- Excerpted data:
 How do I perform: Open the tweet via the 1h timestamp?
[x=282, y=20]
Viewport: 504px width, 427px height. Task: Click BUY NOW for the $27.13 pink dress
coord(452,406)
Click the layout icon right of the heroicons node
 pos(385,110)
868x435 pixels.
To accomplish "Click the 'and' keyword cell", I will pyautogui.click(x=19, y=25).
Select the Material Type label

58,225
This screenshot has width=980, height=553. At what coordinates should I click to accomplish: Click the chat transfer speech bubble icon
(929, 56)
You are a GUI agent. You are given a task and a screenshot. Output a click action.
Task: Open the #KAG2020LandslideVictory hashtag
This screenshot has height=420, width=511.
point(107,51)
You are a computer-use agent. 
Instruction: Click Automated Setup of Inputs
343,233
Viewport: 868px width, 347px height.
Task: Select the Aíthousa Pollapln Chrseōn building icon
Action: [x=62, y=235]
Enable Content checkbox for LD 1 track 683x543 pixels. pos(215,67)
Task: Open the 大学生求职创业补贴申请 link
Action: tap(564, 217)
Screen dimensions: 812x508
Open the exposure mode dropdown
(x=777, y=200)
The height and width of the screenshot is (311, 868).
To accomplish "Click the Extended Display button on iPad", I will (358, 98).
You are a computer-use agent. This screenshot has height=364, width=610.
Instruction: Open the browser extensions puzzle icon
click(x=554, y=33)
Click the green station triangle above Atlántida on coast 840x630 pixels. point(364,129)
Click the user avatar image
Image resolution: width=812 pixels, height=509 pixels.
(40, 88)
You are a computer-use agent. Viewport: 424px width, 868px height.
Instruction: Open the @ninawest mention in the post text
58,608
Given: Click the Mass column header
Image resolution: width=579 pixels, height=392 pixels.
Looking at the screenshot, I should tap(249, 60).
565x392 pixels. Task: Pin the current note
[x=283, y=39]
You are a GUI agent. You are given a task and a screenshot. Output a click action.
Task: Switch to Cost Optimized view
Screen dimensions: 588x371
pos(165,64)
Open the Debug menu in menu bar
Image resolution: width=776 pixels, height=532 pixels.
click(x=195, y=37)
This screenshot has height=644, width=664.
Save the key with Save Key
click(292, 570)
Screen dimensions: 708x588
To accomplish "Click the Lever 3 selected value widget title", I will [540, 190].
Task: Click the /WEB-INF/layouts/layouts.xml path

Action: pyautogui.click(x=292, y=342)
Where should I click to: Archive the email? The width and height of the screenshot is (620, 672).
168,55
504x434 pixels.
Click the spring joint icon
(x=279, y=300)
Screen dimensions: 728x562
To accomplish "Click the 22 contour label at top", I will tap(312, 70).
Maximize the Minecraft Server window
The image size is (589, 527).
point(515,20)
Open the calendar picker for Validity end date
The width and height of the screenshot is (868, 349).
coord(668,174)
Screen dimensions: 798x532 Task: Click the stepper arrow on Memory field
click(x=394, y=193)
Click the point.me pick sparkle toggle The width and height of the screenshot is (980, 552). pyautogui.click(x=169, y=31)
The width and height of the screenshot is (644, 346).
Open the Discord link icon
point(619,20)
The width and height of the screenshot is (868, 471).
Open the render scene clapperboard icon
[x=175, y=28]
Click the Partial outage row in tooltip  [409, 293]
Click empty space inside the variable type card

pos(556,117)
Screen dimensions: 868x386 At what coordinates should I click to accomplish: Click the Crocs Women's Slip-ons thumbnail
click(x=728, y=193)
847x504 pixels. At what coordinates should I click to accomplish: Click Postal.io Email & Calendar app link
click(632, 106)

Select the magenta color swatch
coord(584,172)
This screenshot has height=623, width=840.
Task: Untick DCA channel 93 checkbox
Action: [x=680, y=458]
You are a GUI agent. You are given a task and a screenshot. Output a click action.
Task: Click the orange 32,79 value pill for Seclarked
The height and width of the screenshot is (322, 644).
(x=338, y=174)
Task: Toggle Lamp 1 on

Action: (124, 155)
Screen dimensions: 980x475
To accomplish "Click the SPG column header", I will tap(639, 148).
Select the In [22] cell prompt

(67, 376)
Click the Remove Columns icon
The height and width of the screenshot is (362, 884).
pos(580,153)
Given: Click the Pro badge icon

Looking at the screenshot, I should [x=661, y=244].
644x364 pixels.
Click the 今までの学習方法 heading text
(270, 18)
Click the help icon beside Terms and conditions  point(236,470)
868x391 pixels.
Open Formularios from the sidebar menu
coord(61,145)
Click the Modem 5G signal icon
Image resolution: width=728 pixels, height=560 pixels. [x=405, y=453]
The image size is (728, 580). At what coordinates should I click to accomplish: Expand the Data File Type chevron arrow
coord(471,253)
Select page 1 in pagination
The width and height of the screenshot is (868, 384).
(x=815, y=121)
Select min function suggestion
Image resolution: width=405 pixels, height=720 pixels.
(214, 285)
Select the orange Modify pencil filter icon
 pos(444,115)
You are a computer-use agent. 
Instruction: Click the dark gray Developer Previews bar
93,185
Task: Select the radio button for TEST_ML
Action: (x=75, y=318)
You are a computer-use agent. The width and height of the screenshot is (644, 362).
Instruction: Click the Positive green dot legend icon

- Your instructions: Can you write out the records unchanged, from the line with "Task: Toggle Lamp 1 on" through the last line of the records, including both of those lines?

- Task output:
Task: Toggle Lamp 1 on

Action: (124, 155)
Screen dimensions: 980x475
To accomplish "Click the SPG column header", I will tap(639, 148).
Select the In [22] cell prompt

(67, 376)
Click the Remove Columns icon
The height and width of the screenshot is (362, 884).
pos(580,153)
Given: Click the Pro badge icon

Looking at the screenshot, I should [x=661, y=244].
644x364 pixels.
Click the 今までの学習方法 heading text
(270, 18)
Click the help icon beside Terms and conditions  point(236,470)
868x391 pixels.
Open Formularios from the sidebar menu
coord(61,145)
Click the Modem 5G signal icon
Image resolution: width=728 pixels, height=560 pixels. [x=405, y=453]
The image size is (728, 580). At what coordinates should I click to accomplish: Expand the Data File Type chevron arrow
coord(471,253)
Select page 1 in pagination
The width and height of the screenshot is (868, 384).
(x=815, y=121)
Select min function suggestion
Image resolution: width=405 pixels, height=720 pixels.
(214, 285)
Select the orange Modify pencil filter icon
 pos(444,115)
You are a computer-use agent. 
Instruction: Click the dark gray Developer Previews bar
93,185
Task: Select the radio button for TEST_ML
Action: (x=75, y=318)
You are a computer-use agent. The width and height of the screenshot is (644, 362).
Instruction: Click the Positive green dot legend icon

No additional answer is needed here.